§ Problem to solve
The stretch wanted below opens at the line containing "Instruction: Select the All parts filter tab" and closes at the line containing "Given: Select the Автотеатр car icon". Please return it exactly, with no other lines.

═════ Supplied material

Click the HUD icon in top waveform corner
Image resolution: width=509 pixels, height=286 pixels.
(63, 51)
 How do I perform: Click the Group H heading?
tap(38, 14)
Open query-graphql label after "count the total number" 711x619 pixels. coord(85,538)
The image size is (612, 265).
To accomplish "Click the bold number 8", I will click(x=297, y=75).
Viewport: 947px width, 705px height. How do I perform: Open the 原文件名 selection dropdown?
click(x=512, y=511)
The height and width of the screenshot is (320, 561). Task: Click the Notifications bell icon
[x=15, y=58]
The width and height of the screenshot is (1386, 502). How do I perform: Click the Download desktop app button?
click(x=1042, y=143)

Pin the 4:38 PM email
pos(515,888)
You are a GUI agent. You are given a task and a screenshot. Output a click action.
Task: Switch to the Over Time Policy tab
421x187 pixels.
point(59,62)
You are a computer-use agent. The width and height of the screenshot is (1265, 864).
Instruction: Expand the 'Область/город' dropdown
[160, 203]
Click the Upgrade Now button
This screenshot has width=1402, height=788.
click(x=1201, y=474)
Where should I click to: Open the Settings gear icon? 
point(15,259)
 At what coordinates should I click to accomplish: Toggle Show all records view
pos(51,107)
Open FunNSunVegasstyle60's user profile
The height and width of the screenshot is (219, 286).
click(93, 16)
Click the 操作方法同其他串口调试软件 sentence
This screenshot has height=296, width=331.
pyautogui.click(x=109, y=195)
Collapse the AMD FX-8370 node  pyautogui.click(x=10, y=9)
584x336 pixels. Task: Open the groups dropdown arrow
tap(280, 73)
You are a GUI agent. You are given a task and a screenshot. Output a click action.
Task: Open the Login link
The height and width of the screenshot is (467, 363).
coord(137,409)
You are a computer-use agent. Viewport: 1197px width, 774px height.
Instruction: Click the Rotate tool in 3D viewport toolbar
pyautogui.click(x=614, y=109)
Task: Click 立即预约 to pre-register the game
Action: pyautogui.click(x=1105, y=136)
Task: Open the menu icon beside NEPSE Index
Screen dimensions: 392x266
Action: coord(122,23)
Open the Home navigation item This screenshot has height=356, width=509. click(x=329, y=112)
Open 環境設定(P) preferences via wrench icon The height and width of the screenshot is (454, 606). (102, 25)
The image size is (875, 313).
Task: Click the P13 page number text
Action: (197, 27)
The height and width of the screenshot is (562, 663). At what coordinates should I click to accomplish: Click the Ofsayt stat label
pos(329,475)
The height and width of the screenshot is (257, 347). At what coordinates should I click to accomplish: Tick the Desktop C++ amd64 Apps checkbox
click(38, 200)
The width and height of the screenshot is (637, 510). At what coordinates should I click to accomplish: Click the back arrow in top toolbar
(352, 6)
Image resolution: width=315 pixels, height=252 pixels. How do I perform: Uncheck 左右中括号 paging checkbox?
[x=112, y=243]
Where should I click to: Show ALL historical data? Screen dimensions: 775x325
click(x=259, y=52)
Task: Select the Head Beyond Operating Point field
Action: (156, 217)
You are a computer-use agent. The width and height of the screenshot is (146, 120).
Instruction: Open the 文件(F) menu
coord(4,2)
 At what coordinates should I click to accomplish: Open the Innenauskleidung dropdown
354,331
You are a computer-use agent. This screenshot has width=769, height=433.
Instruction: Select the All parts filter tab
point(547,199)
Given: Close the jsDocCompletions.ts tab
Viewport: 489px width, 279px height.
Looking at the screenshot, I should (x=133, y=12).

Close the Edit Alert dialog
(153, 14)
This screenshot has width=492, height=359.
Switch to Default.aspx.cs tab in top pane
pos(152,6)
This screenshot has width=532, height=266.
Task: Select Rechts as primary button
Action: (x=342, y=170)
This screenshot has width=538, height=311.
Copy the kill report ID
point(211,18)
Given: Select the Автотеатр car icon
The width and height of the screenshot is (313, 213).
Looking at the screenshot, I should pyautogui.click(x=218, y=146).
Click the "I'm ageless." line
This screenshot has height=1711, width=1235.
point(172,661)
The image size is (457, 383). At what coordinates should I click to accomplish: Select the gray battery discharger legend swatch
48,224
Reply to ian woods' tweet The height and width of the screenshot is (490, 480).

══════════

§ Response area
Instruction: Select the All parts filter tab
point(547,199)
Given: Close the jsDocCompletions.ts tab
Viewport: 489px width, 279px height.
Looking at the screenshot, I should (x=133, y=12).

Close the Edit Alert dialog
(153, 14)
This screenshot has width=492, height=359.
Switch to Default.aspx.cs tab in top pane
pos(152,6)
This screenshot has width=532, height=266.
Task: Select Rechts as primary button
Action: (x=342, y=170)
This screenshot has width=538, height=311.
Copy the kill report ID
point(211,18)
Given: Select the Автотеатр car icon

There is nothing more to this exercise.